# [What is being asked]
Write how many lines in the records below include the string "tweet". No other text should be given.

# [Given records]
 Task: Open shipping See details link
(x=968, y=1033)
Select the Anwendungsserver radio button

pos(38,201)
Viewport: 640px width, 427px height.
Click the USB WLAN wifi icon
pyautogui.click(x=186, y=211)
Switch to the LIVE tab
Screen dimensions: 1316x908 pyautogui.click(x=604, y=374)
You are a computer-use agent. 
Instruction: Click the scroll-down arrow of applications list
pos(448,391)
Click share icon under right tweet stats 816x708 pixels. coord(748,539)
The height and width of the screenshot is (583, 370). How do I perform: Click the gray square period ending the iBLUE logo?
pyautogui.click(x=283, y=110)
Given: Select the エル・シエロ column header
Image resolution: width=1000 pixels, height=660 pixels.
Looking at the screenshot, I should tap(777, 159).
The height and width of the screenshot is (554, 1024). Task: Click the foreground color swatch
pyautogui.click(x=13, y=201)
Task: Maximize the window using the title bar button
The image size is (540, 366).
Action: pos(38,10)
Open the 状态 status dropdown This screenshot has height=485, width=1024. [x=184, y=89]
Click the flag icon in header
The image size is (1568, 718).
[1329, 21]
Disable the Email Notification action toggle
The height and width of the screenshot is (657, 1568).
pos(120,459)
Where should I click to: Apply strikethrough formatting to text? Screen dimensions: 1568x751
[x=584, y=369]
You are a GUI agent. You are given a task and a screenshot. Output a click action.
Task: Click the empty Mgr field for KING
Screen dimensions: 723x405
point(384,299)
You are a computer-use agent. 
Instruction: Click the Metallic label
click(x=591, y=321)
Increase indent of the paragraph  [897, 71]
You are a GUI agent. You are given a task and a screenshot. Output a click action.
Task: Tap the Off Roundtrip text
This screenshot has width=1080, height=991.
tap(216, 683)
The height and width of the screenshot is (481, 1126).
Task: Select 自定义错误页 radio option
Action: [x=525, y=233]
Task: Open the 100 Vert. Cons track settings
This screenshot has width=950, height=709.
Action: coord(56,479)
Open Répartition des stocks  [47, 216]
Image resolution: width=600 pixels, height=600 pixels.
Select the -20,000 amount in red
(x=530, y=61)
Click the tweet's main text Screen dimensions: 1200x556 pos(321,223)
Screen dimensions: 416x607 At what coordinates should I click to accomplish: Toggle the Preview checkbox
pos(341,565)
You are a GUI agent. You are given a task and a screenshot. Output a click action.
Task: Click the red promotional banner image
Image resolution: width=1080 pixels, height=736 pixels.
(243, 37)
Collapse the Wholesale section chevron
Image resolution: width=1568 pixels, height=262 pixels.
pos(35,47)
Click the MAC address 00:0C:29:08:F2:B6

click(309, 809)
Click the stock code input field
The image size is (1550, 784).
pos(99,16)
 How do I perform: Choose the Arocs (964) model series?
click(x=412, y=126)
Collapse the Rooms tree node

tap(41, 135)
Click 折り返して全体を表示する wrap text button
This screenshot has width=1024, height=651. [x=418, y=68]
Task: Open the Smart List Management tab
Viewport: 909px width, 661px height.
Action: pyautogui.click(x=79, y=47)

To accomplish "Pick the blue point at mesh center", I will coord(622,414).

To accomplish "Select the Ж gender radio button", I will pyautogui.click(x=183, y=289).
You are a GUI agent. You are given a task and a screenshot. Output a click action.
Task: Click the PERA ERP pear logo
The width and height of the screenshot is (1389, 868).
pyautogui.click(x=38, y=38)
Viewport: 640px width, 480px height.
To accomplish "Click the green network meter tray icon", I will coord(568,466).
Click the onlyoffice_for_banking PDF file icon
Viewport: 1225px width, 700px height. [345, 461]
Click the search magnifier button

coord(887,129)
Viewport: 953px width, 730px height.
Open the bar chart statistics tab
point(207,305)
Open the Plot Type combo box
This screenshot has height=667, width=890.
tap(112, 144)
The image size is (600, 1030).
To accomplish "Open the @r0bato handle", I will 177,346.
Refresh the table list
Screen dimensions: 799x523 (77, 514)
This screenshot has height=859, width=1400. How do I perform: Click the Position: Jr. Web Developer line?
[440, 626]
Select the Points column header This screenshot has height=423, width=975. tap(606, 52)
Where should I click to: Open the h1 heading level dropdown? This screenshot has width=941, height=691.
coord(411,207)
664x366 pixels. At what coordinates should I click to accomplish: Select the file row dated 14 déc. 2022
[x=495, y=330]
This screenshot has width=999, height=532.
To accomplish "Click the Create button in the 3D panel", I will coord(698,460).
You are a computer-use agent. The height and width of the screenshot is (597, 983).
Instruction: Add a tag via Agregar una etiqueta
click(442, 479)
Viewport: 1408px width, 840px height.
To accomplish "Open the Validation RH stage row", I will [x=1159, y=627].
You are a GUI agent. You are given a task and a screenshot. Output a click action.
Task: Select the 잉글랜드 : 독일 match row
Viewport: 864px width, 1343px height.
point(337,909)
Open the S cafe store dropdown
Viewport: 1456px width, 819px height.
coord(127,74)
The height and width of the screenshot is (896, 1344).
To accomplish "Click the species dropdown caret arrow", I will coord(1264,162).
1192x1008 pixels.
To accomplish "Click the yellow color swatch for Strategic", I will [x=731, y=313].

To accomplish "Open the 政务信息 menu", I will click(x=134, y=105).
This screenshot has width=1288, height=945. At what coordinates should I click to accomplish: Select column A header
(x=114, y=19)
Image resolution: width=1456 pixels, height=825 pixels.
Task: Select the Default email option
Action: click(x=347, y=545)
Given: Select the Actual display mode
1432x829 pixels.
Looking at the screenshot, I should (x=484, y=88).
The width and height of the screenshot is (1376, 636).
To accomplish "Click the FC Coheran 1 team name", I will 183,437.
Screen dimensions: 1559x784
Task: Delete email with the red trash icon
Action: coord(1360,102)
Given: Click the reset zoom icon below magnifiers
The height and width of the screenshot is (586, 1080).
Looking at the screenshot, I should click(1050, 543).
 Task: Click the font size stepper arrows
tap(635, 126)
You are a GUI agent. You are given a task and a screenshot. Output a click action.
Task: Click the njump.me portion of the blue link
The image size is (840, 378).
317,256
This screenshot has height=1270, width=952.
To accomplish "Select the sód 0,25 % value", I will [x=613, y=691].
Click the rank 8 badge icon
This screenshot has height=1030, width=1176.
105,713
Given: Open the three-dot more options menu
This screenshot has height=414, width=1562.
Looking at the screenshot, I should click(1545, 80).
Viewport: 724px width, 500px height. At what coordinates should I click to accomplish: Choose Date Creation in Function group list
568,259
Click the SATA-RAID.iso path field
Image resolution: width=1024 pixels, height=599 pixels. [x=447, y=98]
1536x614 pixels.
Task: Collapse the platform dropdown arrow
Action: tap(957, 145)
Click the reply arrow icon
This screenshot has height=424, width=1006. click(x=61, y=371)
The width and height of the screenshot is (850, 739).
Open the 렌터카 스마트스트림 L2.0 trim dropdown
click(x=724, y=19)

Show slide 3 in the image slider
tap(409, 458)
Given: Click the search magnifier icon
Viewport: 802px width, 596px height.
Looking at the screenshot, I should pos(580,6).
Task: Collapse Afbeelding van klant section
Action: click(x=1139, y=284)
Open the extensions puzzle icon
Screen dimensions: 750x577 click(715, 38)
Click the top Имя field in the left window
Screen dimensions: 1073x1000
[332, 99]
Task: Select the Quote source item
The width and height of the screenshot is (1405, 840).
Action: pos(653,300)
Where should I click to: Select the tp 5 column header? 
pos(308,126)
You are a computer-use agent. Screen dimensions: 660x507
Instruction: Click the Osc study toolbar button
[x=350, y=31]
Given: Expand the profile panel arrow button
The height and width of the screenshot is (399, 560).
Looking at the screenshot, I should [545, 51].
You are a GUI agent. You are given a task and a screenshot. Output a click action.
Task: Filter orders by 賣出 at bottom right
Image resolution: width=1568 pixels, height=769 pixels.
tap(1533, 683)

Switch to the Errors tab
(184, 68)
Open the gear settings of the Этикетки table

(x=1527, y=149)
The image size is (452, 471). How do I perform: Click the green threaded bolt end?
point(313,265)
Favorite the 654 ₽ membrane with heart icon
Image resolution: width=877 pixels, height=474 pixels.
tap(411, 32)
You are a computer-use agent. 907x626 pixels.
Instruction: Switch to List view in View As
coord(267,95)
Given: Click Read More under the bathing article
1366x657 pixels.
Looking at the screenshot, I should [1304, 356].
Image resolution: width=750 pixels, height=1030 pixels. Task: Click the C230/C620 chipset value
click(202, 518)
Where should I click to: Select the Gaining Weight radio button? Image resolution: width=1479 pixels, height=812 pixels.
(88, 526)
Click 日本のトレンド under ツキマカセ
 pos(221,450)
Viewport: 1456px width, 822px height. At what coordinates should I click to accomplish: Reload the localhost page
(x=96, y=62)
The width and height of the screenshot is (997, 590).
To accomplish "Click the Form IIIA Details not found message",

# [Exercise response]
2